The error message is:
what(): CUDA error: initialization error terminate called after throwing an instance of 'c10::Error'
I've tried to play with the various parameters available (pin_memory, persistent_workers) as mentioned in some other issues (this one for instance), but I still cannot solve it.
The container setup I'm using to run the job is starting with:
FROM nvcr.io/nvidia/pytorch:23.10-py3
# Set working directory
WORKDIR /app
# Set environment variables
ENV PYTHONUNBUFFERED=1 \
PYTHONDONTWRITEBYTECODE=1 \
# Disable tokenizers parallelism warning
TOKENIZERS_PARALLELISM=false \
# Hydra settings for better error messages
HYDRA_FULL_ERROR=1 \
# NCCL settings for multi-GPU training
NCCL_DEBUG=WARN \
# PyTorch CUDA allocation configuration to increase shared memory usage
PYTORCH_CUDA_ALLOC_CONF=max_split_size_mb:512
# Install PyTorch with CUDA 12.1 (proven compatible with Vertex AI A100 drivers)
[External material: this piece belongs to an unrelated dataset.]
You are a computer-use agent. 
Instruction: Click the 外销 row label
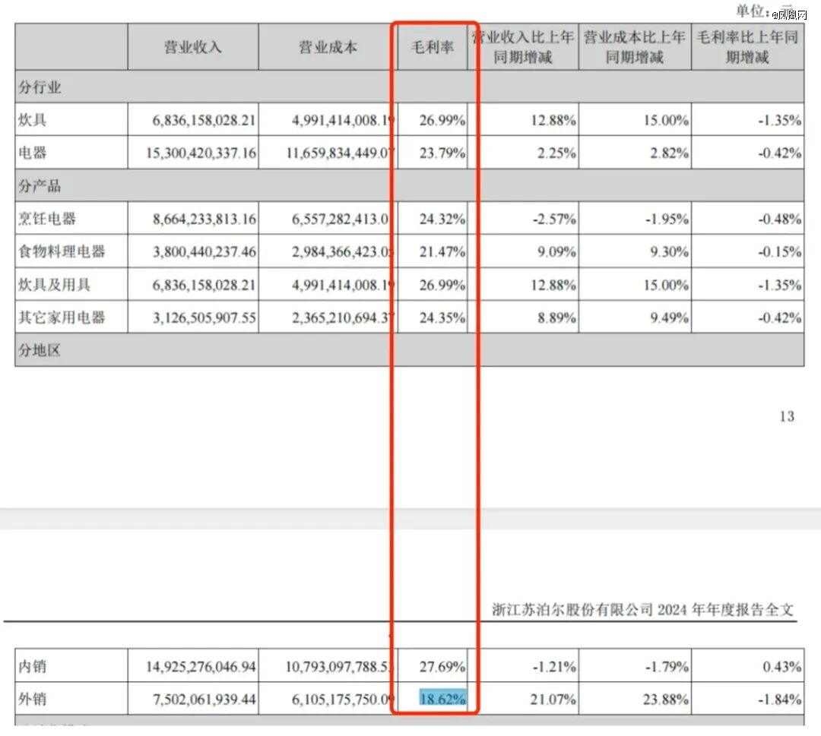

# Then install NeMo toolkit with ASR support
RUN pip install --no-cache-dir \
torch==2.4.0+cu121 \
torchvision==0.19.0+cu121 \
torchaudio==2.4.0+cu121 \
--index-url https://download.pytorch.org/whl/cu121 && \
pip install --no-cache-dir \
"nemo_toolkit[asr]==2.6.1" \
"google-cloud-storage>=2.10.0" \
"google-cloud-aiplatform>=1.50.0"
I am using the ddp strategy for the trainer.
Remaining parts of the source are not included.